- Exercise goal
Print every line of the listing below with no changes at all.

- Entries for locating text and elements
_____

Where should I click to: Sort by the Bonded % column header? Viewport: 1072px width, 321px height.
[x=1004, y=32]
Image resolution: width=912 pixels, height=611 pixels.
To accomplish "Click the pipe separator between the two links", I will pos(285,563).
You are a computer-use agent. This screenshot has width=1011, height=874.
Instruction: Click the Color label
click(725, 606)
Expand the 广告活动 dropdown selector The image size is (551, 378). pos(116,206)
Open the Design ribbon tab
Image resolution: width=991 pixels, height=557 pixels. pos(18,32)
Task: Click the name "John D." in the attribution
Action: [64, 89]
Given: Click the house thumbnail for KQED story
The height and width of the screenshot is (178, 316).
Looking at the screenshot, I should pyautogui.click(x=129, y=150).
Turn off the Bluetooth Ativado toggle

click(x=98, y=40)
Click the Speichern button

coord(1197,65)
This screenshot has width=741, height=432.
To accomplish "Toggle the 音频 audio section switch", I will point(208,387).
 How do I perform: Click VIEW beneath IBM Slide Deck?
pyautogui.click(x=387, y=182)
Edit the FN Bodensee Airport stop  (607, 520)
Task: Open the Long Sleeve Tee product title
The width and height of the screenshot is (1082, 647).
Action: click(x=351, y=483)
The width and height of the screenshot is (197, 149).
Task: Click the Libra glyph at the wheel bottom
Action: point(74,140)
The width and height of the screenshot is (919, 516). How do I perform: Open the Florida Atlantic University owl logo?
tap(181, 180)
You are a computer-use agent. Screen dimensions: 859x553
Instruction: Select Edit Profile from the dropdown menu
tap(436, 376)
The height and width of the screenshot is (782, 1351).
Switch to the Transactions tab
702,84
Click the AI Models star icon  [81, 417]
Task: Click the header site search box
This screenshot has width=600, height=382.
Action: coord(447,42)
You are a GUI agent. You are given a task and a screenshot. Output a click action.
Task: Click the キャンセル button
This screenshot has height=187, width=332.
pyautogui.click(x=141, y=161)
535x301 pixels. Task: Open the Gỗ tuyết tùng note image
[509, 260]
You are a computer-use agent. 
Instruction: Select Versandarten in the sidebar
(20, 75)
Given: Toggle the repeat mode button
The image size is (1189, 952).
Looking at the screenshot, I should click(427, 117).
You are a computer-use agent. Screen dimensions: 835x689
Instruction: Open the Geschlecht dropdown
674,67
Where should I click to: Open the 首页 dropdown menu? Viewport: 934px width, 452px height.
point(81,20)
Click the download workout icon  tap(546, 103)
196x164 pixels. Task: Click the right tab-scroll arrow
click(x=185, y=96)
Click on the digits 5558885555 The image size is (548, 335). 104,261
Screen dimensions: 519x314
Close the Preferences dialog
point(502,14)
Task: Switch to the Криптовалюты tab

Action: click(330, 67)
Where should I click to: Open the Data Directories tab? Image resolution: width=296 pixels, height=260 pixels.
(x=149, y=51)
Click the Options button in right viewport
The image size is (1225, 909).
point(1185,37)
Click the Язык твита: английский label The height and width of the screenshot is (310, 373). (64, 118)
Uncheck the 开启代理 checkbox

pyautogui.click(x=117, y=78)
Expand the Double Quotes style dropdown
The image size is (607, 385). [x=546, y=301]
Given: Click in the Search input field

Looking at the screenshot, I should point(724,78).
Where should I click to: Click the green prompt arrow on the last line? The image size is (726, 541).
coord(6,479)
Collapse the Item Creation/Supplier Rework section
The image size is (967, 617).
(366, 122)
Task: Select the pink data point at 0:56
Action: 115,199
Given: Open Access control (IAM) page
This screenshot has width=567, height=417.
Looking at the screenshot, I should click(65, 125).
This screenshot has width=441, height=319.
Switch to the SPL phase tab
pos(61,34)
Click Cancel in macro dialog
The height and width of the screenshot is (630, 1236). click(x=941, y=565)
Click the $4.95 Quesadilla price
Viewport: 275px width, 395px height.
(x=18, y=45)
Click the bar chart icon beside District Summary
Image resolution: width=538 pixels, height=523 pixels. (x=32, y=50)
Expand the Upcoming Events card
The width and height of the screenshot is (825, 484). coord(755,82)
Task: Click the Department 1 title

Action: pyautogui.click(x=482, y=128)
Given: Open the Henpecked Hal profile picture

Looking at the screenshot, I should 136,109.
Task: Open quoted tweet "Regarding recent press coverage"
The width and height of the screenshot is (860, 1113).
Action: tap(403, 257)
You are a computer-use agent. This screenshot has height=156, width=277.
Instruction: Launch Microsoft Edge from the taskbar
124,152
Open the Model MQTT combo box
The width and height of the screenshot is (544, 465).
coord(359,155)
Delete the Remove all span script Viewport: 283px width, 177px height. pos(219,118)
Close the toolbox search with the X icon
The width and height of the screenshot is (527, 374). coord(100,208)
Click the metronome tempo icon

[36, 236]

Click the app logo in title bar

_____

- Solved exercise
Where should I click to: Sort by the Bonded % column header? Viewport: 1072px width, 321px height.
[x=1004, y=32]
Image resolution: width=912 pixels, height=611 pixels.
To accomplish "Click the pipe separator between the two links", I will pos(285,563).
You are a computer-use agent. This screenshot has width=1011, height=874.
Instruction: Click the Color label
click(725, 606)
Expand the 广告活动 dropdown selector The image size is (551, 378). pos(116,206)
Open the Design ribbon tab
Image resolution: width=991 pixels, height=557 pixels. pos(18,32)
Task: Click the name "John D." in the attribution
Action: [64, 89]
Given: Click the house thumbnail for KQED story
The height and width of the screenshot is (178, 316).
Looking at the screenshot, I should pyautogui.click(x=129, y=150).
Turn off the Bluetooth Ativado toggle

click(x=98, y=40)
Click the Speichern button

coord(1197,65)
This screenshot has width=741, height=432.
To accomplish "Toggle the 音频 audio section switch", I will point(208,387).
 How do I perform: Click VIEW beneath IBM Slide Deck?
pyautogui.click(x=387, y=182)
Edit the FN Bodensee Airport stop  (607, 520)
Task: Open the Long Sleeve Tee product title
The width and height of the screenshot is (1082, 647).
Action: click(x=351, y=483)
The width and height of the screenshot is (197, 149).
Task: Click the Libra glyph at the wheel bottom
Action: point(74,140)
The width and height of the screenshot is (919, 516). How do I perform: Open the Florida Atlantic University owl logo?
tap(181, 180)
You are a computer-use agent. Screen dimensions: 859x553
Instruction: Select Edit Profile from the dropdown menu
tap(436, 376)
The height and width of the screenshot is (782, 1351).
Switch to the Transactions tab
702,84
Click the AI Models star icon  [81, 417]
Task: Click the header site search box
This screenshot has width=600, height=382.
Action: coord(447,42)
You are a GUI agent. You are given a task and a screenshot. Output a click action.
Task: Click the キャンセル button
This screenshot has height=187, width=332.
pyautogui.click(x=141, y=161)
535x301 pixels. Task: Open the Gỗ tuyết tùng note image
[509, 260]
You are a computer-use agent. 
Instruction: Select Versandarten in the sidebar
(20, 75)
Given: Toggle the repeat mode button
The image size is (1189, 952).
Looking at the screenshot, I should click(427, 117).
You are a computer-use agent. Screen dimensions: 835x689
Instruction: Open the Geschlecht dropdown
674,67
Where should I click to: Open the 首页 dropdown menu? Viewport: 934px width, 452px height.
point(81,20)
Click the download workout icon  tap(546, 103)
196x164 pixels. Task: Click the right tab-scroll arrow
click(x=185, y=96)
Click on the digits 5558885555 The image size is (548, 335). 104,261
Screen dimensions: 519x314
Close the Preferences dialog
point(502,14)
Task: Switch to the Криптовалюты tab

Action: click(330, 67)
Where should I click to: Open the Data Directories tab? Image resolution: width=296 pixels, height=260 pixels.
(x=149, y=51)
Click the Options button in right viewport
The image size is (1225, 909).
point(1185,37)
Click the Язык твита: английский label The height and width of the screenshot is (310, 373). (64, 118)
Uncheck the 开启代理 checkbox

pyautogui.click(x=117, y=78)
Expand the Double Quotes style dropdown
The image size is (607, 385). [x=546, y=301]
Given: Click in the Search input field

Looking at the screenshot, I should point(724,78).
Where should I click to: Click the green prompt arrow on the last line? The image size is (726, 541).
coord(6,479)
Collapse the Item Creation/Supplier Rework section
The image size is (967, 617).
(366, 122)
Task: Select the pink data point at 0:56
Action: 115,199
Given: Open Access control (IAM) page
This screenshot has width=567, height=417.
Looking at the screenshot, I should click(65, 125).
This screenshot has width=441, height=319.
Switch to the SPL phase tab
pos(61,34)
Click Cancel in macro dialog
The height and width of the screenshot is (630, 1236). click(x=941, y=565)
Click the $4.95 Quesadilla price
Viewport: 275px width, 395px height.
(x=18, y=45)
Click the bar chart icon beside District Summary
Image resolution: width=538 pixels, height=523 pixels. (x=32, y=50)
Expand the Upcoming Events card
The width and height of the screenshot is (825, 484). coord(755,82)
Task: Click the Department 1 title

Action: pyautogui.click(x=482, y=128)
Given: Open the Henpecked Hal profile picture

Looking at the screenshot, I should 136,109.
Task: Open quoted tweet "Regarding recent press coverage"
The width and height of the screenshot is (860, 1113).
Action: tap(403, 257)
You are a computer-use agent. This screenshot has height=156, width=277.
Instruction: Launch Microsoft Edge from the taskbar
124,152
Open the Model MQTT combo box
The width and height of the screenshot is (544, 465).
coord(359,155)
Delete the Remove all span script Viewport: 283px width, 177px height. pos(219,118)
Close the toolbox search with the X icon
The width and height of the screenshot is (527, 374). coord(100,208)
Click the metronome tempo icon

[36, 236]

Click the app logo in title bar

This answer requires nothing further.